Das Sainte-Laguë/Schepers-Verfahren und eine vereinfachte Mandatsvergabe nach Hare-Niemeyer

Julia Klöckner fordert eine erneute Reform des Bundestagswahlrechts, um die Erststimme wieder zu stärken. Die Bundestagspräsidentin begründet dies damit, dass das aktuelle Wahlrecht, das der Verkleinerung des Parlaments dient, zu einem Repräsentationsproblem geführt hat. So konnten bei der letzten Wahl 23 Wahlkreissieger nicht in den Bundestag einziehen, da ihre Direktmandate nicht durch den Zweitstimmenanteil ihrer Partei gedeckt waren.

Es fällt mir zwar schwer, aber ich muss Mrs. Nestlé recht geben.

Das Problem ist, dass es bei einer Abweichung zwischen Erst- und Zweitstimme nicht zur optimalen Abbildung der Interessen der Wähler kommt. Die Stimmen für die 23 Kandidaten waren im Grunde wertlos.

Bei der Bundestagswahl kommt aktuell ein personalisiertes Verhältniswahlsystem zum Einsatz, bei dem jeder Wähler über zwei Stimmen verfügt. Mit der Erststimme wird ein Direktkandidat im jeweiligen Wahlkreis gewählt. Wer die meisten Erststimmen in seinem Wahlkreis erhält, gewinnt das Direktmandat. Die Sitze, die nach der Zweitstimme vergeben werden, werden derzeit nach dem Sainte-Laguë/Schepers-Verfahren proportional zu den Zweitstimmen verteilt. Dabei handelt es sich um ein Höchstzahlenverfahren, dass die Nachteile großer und kleiner Parteien weitgehend ausgeglichen soll.

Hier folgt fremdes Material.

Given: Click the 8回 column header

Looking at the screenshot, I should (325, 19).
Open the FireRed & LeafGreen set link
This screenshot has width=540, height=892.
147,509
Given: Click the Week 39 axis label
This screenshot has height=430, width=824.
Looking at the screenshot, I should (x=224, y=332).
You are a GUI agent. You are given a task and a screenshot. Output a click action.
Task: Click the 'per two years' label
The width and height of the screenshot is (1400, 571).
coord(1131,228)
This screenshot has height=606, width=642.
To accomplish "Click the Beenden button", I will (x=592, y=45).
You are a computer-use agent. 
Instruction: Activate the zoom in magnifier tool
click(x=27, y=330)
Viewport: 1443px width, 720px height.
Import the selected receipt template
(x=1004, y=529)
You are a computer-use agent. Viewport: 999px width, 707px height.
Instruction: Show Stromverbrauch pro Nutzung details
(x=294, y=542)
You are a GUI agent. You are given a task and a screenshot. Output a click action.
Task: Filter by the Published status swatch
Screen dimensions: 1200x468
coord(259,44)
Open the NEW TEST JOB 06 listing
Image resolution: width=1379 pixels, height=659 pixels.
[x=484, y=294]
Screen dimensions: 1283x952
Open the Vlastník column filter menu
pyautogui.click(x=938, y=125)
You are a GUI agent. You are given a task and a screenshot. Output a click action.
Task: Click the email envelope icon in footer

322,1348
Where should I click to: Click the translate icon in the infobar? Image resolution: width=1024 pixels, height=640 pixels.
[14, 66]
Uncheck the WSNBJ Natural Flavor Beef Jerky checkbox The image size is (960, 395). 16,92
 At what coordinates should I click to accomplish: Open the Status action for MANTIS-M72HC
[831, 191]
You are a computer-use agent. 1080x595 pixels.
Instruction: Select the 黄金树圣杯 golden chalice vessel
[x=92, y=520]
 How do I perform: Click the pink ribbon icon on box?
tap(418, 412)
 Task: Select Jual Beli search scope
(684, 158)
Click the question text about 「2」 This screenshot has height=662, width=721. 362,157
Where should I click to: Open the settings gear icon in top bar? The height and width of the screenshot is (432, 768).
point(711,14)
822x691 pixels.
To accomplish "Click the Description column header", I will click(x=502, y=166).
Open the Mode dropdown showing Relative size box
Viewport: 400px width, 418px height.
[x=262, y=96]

Klingt irgendwie kompliziert. Vielleicht geht das auch einfacher:

Nehmen wir als Beispiel mein Sachsen. Insgesamt sind derzeit 30 Abgeordnete aus dem Freistaat im Bundestag vertreten. Davon wurden 14 direkt in ihrem Wahlkreis gewählt, 16 zogen über die jeweiligen Landeslisten ihrer Parteien in den Bundestag ein.

Am Prinzip „The winner takes it all” für die Erststimmen würde ich nichts ändern: 14 Wahlkreise mit 14 Ansprechpartnern für die Wähler. Vielleicht sollten wir Wähler die angebotenen Sprechstunden auch öfter nutzen, damit die Wahlkreisvertreter ihren Wahlkreis auch vertreten und nicht nur die Parteilinie fahren. Aber das ist ein anderes Thema.

Die Landeslisten-Mandate würde ich hingegen nach dem Stimmenanteil vergeben, und zwar so lange, bis alle Sitze vergeben sind. Ein Beispiel: Partei A erhält 35 %, Partei B 32 %, Partei C 17 %, Partei D 10 % und Partei E 6 % der Stimmen. Zunächst werden die Sitze proportional zu den Prozentanteilen der Parteien verteilt. Dabei werden die Bruchzahlen (Nachkommastellen) ignoriert, sodass jede Partei eine ganze Zahl an Sitzen erhält. Im nächsten Schritt werden die verbleibenden Sitze nacheinander den Parteien mit den größten Nachkommastellen zugewiesen, bis alle Sitze vergeben sind. Das Wahlergebnis sieht wie folgt aus: Partei A erhält 6 Sitze, Partei B ebenfalls 6 Sitze, Partei C 3 Sitze, Partei D 1 Sitz und Partei E erhält keine Sitze.

Der von mir gerade skizzierte Vorschlag, die Landeslistensitze über ein vereinfachtes Restausgleichsverfahren zu vergeben, ähnelt dem früher in Deutschland angewandten Hare-Niemeyer-Verfahren. Ich glaube, die Rückkehr zu diesem einfachen und intuitiven System würde die direkte Beziehung zwischen Wählern und Abgeordneten stärken, während sie die Parteien gleichzeitig zu einem breiteren politischen Angebot ermutigt. Oftmals beschränkt sich das Politikangebot gerade von Kleinparteien auf ein ganz bestimmtes Klientel in der Hoffnung, mit diesen wenigen Wählern die 5-Prozent-Hürde zu überspringen.